2) Local leaders have to find the $1.5 billion missing over five years to maintain the EXISTING system
3) Local leaders have to find billions more to better utilize the existing system. This would invovle going to 8 car trains, station entrance improvements, and underground pedestrian concourses linking key stations

Then, I'd be willing to support increasing the system. Oh, and by local, I mean LOCAL (to include state). Local leaders solution for 2 and 3 for now seem to be to go cap in hand begging for $$ from the federal government. They don't seem to realize that the current band of reactionary idiots in power won't give them the money so they have to raise it themselves.
 

Cirrus

Cyburbian
Messages
303
Points
11
Wonderful. Just what we need. A transit chairman intent on alienating potential riders, turning Virginia and Maryland against one another and putting a stop to any changes that will make Metro more competitive with cars. Also, notice how he didn't mention killing the Bi-County or Corridor Cities Transitways? Only projects not in Maryland are fantasies, apparently.

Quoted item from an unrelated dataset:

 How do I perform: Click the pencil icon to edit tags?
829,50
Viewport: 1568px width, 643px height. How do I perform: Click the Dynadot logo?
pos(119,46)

... Yet another bullet from the increasingly out of touch Ehrlich administration.

Metro needs to do some housecleaning; there can no doubt of that... But for someone from an administration about to sink Billions in to a new suburban highway to suggest we don't have the money for a $45 million light rail line is, well, completely bogus.
 

Dharmster

Cyburbian
Messages
440
Points
13
Metro needs to become focused on maintaining what it has. I'm a daily rider, and I've become extremely annoyed at the failings of the infrastructure. The Washington area has yet to come to grips that they have a $10 billion investment that is say depreciating at 2.5% a year. That means their is a need of $250 million ON TOP of rail operating subsidies (not to mention bus rail and capital subsidies that must be found. Metro's current leadership seems to think that the federal government will come up with most of it. Am I the only person who think that perhaps this is both naive and irresponsible?

Cirrus said:
Metro needs to do some housecleaning; there can no doubt of that... But for someone from an administration about to sink Billions in to a new suburban highway to suggest we don't have the money for a $45 million light rail line is, well, completely bogus.
 

PlannerGirl

Cyburbian Plus
Messages
6,377
Points
29
Metro does need to keep what it has running. Elevators and escelators are always out-the program to cover the escelators is fantastic!

Fixing leaks in tunnles and stations, better lighting in some areas, the list goes on and on.

Expaning parking at outer stations is a great thing.

While I think Metro needs to keep pushing and planning to expand I agree in the short term keeping the house in running order is wise.